▶

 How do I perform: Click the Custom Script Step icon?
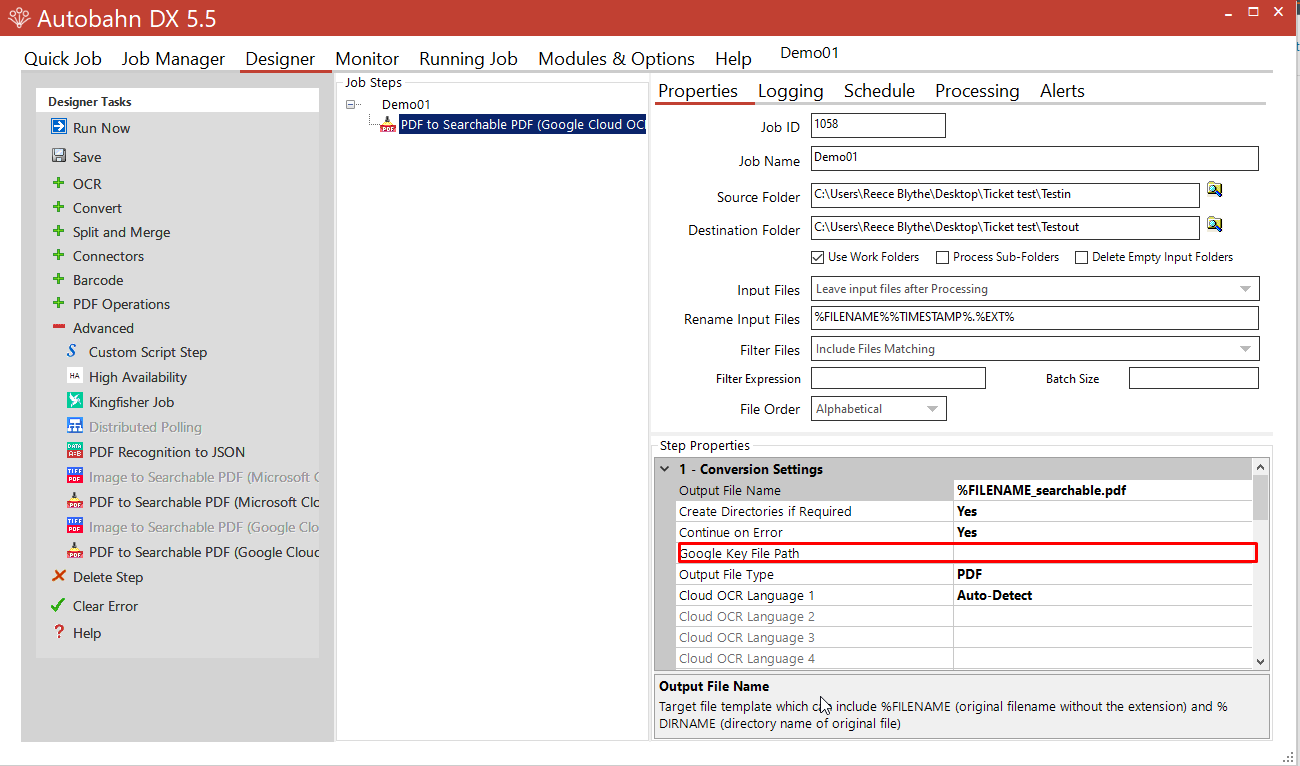(74, 352)
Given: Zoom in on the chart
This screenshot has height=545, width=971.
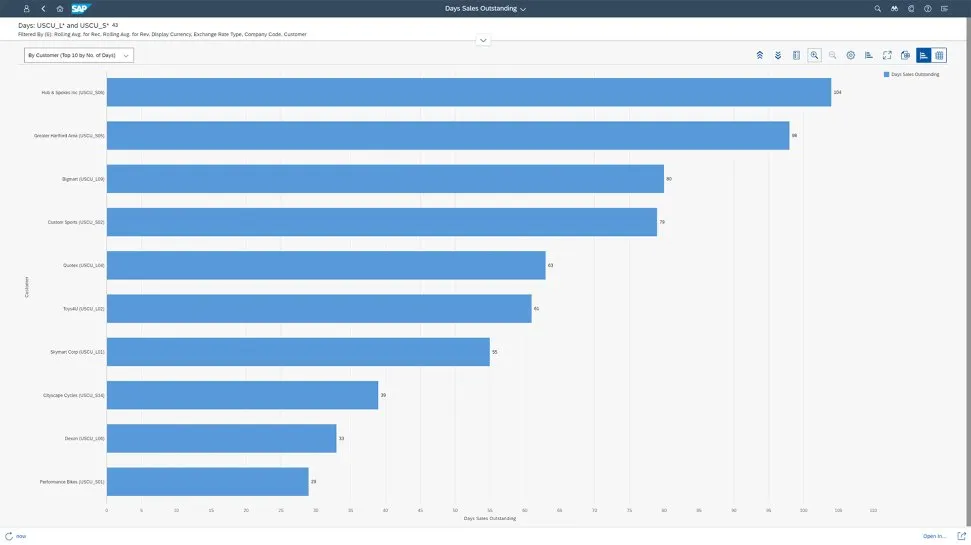Looking at the screenshot, I should 815,55.
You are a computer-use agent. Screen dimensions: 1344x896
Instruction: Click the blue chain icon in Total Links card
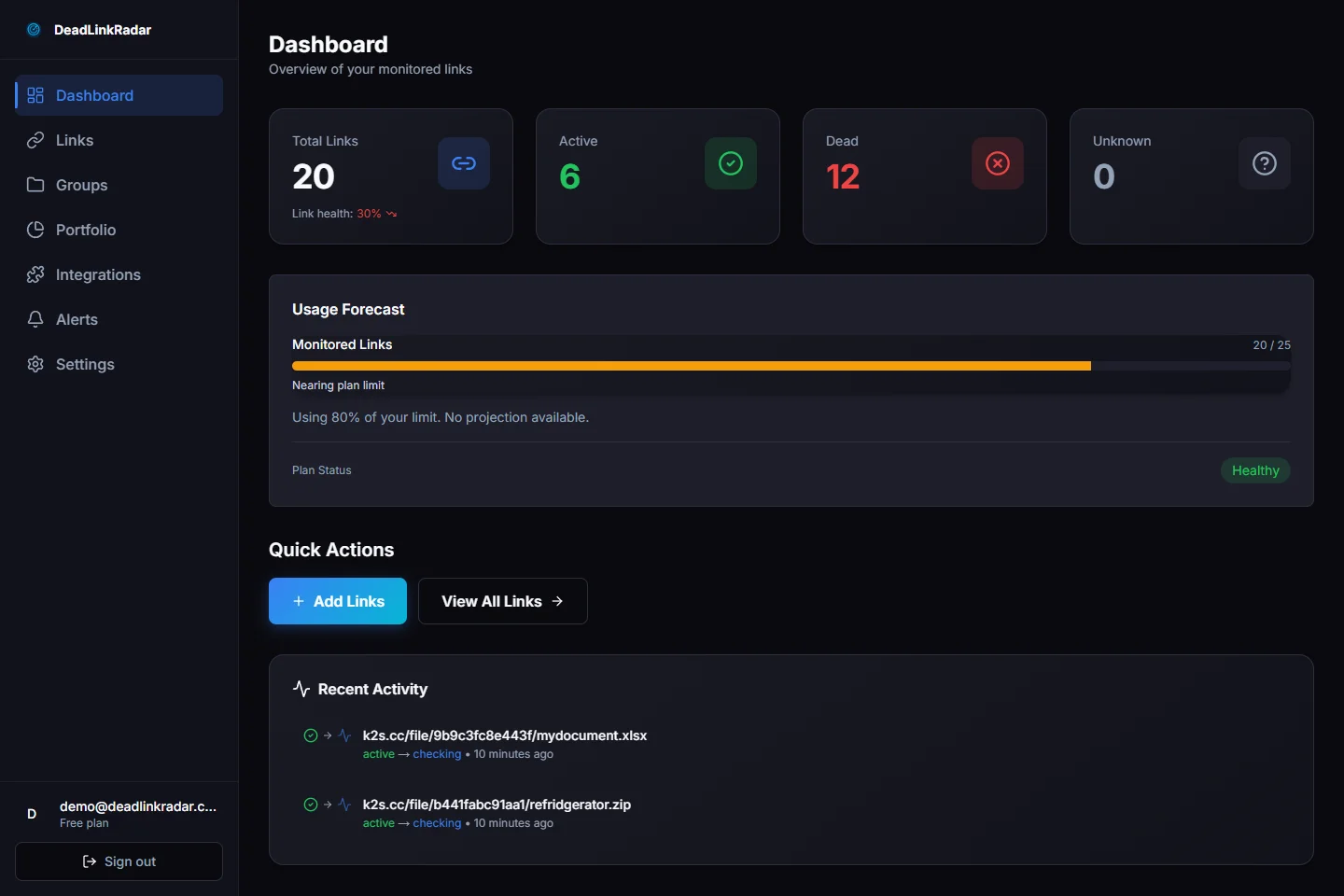pyautogui.click(x=464, y=163)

◀

**Action item**
Produce an exact copy of only those lines that run from the line with "This screenshot has height=545, width=971." to the final line of the records, including both; exclude images.

**Result**
This screenshot has height=545, width=971.
Looking at the screenshot, I should 815,55.
You are a computer-use agent. Screen dimensions: 1344x896
Instruction: Click the blue chain icon in Total Links card
pyautogui.click(x=464, y=163)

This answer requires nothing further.